Both Siegelman and Scrushy claimed the charges against them were the result of vendettas by prosecutors and that the convictions would be overturned, while prosecutors said they hoped the jury’s verdict Thursday would warn public officials against abuse of office.

Scrushy was convicted of six counts and Siegelman of seven – mostly concerning what prosecutors said was a scheme in which Siegelman promised Scrushy a seat on a state hospital regulatory board in exchange for Scrushy arranging $500,000 in contributions to Siegelman’s 1999 campaign for a state lottery.

“If I’m really guilty of this, then every other person in public office ought to look out because everybody is raising money and putting people on boards and commissions,” Siegelman said. “We’re going to win this case on appeal.”

Scrushy’s attorney, Terry Butts, called the verdict “the worst miscarriage of justice since Gen.
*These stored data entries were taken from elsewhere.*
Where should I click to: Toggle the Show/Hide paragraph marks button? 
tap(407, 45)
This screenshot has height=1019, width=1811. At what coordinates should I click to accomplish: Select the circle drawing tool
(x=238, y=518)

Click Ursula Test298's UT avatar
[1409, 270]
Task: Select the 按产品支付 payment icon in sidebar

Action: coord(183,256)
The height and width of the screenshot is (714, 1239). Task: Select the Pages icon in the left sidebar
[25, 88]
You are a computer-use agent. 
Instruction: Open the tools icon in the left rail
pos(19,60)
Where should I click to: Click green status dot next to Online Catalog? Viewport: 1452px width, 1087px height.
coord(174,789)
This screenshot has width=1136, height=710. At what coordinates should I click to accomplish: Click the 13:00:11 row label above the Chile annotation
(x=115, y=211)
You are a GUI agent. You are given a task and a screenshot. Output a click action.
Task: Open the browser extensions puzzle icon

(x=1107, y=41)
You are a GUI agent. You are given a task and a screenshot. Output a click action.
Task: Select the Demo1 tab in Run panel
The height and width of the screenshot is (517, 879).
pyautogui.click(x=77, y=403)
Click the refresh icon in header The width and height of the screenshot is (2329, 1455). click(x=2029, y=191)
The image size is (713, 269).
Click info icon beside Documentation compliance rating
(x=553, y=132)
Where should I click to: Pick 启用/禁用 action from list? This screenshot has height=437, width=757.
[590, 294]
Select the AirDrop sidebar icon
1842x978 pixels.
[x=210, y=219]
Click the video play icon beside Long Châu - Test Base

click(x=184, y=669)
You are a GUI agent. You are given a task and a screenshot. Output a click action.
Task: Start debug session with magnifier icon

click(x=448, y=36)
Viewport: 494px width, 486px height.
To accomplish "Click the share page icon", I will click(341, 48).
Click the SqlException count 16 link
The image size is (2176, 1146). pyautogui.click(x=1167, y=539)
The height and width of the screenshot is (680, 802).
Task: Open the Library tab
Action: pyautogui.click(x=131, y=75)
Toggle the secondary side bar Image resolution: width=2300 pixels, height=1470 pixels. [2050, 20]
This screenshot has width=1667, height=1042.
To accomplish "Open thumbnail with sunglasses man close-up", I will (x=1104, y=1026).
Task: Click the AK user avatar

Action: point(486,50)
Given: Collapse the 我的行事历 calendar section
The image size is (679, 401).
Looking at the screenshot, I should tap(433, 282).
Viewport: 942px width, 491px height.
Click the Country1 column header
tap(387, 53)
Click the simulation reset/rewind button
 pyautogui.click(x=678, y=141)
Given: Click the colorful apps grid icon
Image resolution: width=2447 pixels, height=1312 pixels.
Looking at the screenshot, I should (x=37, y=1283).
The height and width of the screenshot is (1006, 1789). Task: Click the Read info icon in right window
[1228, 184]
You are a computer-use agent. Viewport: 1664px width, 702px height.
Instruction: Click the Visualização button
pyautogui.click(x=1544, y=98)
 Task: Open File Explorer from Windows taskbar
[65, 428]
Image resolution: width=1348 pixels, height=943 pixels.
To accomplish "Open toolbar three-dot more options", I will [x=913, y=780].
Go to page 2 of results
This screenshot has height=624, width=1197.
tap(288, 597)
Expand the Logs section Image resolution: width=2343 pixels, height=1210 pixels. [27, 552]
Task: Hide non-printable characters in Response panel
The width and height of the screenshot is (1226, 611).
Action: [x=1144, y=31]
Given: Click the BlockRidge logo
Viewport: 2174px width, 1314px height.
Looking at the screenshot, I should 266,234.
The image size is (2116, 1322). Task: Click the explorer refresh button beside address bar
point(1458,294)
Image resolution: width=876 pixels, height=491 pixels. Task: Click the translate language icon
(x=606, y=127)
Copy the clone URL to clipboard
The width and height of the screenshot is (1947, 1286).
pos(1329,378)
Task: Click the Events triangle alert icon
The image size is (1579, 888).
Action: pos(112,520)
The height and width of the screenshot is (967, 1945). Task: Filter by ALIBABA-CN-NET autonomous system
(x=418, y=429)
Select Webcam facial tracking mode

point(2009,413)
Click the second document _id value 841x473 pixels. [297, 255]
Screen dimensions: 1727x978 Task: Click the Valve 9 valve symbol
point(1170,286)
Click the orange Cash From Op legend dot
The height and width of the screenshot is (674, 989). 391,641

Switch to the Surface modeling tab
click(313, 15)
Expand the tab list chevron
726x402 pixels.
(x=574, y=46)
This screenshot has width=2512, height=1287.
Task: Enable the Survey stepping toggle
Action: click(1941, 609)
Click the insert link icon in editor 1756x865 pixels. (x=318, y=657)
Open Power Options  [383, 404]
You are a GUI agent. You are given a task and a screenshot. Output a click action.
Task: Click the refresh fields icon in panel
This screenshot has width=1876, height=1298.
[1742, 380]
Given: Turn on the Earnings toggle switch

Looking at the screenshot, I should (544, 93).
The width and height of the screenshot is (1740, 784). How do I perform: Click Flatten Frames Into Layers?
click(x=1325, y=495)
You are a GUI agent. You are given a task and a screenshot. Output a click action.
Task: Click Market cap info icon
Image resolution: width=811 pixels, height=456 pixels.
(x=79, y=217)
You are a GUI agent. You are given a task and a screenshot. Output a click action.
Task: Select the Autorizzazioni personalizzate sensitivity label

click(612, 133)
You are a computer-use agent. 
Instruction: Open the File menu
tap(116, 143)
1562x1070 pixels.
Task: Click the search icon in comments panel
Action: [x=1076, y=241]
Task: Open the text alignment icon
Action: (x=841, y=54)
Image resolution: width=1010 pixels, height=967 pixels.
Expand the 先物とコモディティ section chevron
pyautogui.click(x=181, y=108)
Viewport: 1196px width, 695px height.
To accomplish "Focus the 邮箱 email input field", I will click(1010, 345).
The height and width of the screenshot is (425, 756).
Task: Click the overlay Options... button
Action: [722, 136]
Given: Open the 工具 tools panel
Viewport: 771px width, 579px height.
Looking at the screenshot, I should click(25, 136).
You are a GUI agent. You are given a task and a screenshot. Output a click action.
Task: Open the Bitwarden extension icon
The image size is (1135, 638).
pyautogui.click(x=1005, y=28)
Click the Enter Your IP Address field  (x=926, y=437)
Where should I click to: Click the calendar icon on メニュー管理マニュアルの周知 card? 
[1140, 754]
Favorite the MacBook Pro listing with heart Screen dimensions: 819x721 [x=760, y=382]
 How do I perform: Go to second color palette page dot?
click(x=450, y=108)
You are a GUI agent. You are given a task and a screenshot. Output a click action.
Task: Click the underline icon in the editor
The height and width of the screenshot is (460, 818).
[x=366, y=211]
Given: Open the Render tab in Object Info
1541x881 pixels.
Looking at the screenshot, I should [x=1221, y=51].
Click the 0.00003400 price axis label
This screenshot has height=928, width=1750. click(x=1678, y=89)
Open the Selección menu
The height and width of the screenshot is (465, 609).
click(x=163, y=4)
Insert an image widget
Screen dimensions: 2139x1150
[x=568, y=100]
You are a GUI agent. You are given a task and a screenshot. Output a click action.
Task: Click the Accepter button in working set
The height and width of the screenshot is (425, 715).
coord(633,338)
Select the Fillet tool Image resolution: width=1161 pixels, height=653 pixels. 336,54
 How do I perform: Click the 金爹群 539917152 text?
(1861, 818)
Sherman burned Atlanta.”

Siegelman, 60, was once the golden boy of Democratic politics in Alabama, repeatedly winning elections for secretary of state, attorney general and eventually governor. The bribery allegations derailed his campaign to retake his former office.

The case was tried as Siegelman sought his party’s nomination for governor, and the trial put him in court during the final weeks of the campaign. He lost to Lt. Gov. Lucy Baxley in the June 6 primary.

But even in courtroom defeat, he was ever the politician, praising the jury and keeping an upbeat attitude as he chatted with reporters and thanked supporters. He noted the jury cleared him on 25 of the 32 charges he faced.

“We got a fair trial by a good judge and a great jury,” he said. “This is Round One. The truth is we did pretty good in Round One.”

Scrushy, 53, a hard-charging entrepreneur who built his chain of rehabilitation clinics into one of the nation’s largest, has said prosecutors pursued the charges because they were upset that a jury in Birmingham found him not guilty last year in a massive accounting fraud scandal at HealthSouth.

Scrushy saw the one-year anniversary of that verdict Wednesday but remains a defendant in major civil cases involving allegations of a $2.7 billion accounting scam at the rehabilitation clinics he once ran.